Article publié dans Le Réfractaire, journal animé par May Picqueray (n° 39, mai 1978)

C’est lorsqu’un livre comme celui d’Élodie Serna paraît que l’on réalise qu’il n’existait rien sur le sujet qu’il traite. Or, même si nous sommes loin de la clandestinité et de l’opprobre des années 1930 – 10 000 hommes se font stériliser chaque année en France, depuis la loi de 2001 – la vasectomie demeure mal connue. Et que dire de son histoire médicale, et plus encore de son histoire politique!

Tout le monde a des «images» en tête, des associations d’idées: stérilisations forcées (féminines surtout) dans les régimes totalitaires et les démocraties (il s’agit de femmes pauvres et·ou déviantes); stérilisations encouragées par l’offre d’une prime (transistor ou réveil) en Inde… Mais combien, y compris dans les milieux libertaires connaissent l’histoire du véritable réseau européen qui s’est tissé, à partir de l’Autriche, pour permettre aux camarades qui le souhaitaient de se faire opérer. Son action donna pourtant lieu à force surveillance policière, poursuites et condamnations. Il se prolongea par la suite dans le mouvement des Jeunes libertaires où militèrent les ami·e·s Hellyette Bess, Marcel Viaud, André Bernard… C’est tout un pan de l’action anarchiste dans le domaine de la contraception masculine et·ou du refus d’enfanter, une histoire militante qui s’est interrompue pour l’essentiel au milieu des années 1970, qui est décrit ici pour la première fois.

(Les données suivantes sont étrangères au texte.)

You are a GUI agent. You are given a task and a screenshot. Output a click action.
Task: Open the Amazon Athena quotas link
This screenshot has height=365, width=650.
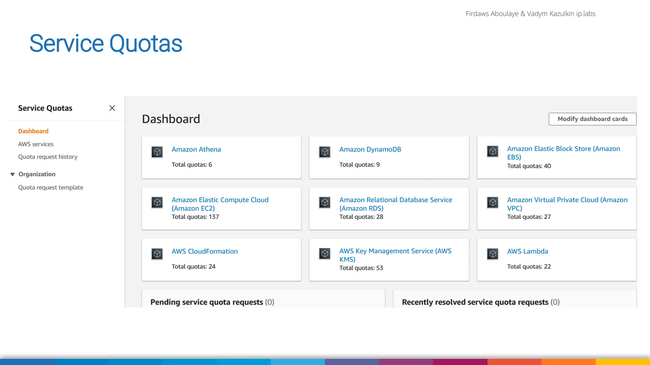click(196, 149)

La vasectomie s’inscrit aussi, depuis les mêmes années 70, dans une recherche associative (plutôt que relevant du militantisme politique) sur la contraception masculine. La relative facilité, au moins pour les pères de famille, d’accéder aujourd’hui à l’«opération vasectomie» fait d’autant mieux ressortir les assignations plus contraignantes à la reproduction dont les femmes font l’objet. L’autrice évoque d’ailleurs les relations nécessairement contradictoires, voire conflictuelles, que les féministes entretiennent avec les hommes partisans – et parfois exagérément fiers – de la vasectomie. De ce point de vue, on peut se féliciter que le sujet soit aujourd’hui (et enfin!) traité par une femme.

Le livre directement publié par Libertalia au format poche permettra aux militant·e·s et aux curieux et curieuses de se réapproprier une histoire mal connue et de s’informer sur une question située à l’exacte intersection de l’intime et du politique. Celles et ceux qui voudront approfondir l’étude du sujet, notamment resitué dans l’histoire de la médicalisation du corps et du sexe se reporteront avec profit au texte complet de la thèse d’Élodie Serna, qui sera publié en novembre prochain aux Presse universitaires de Rennes (PUR) et dont je signalerai la parution.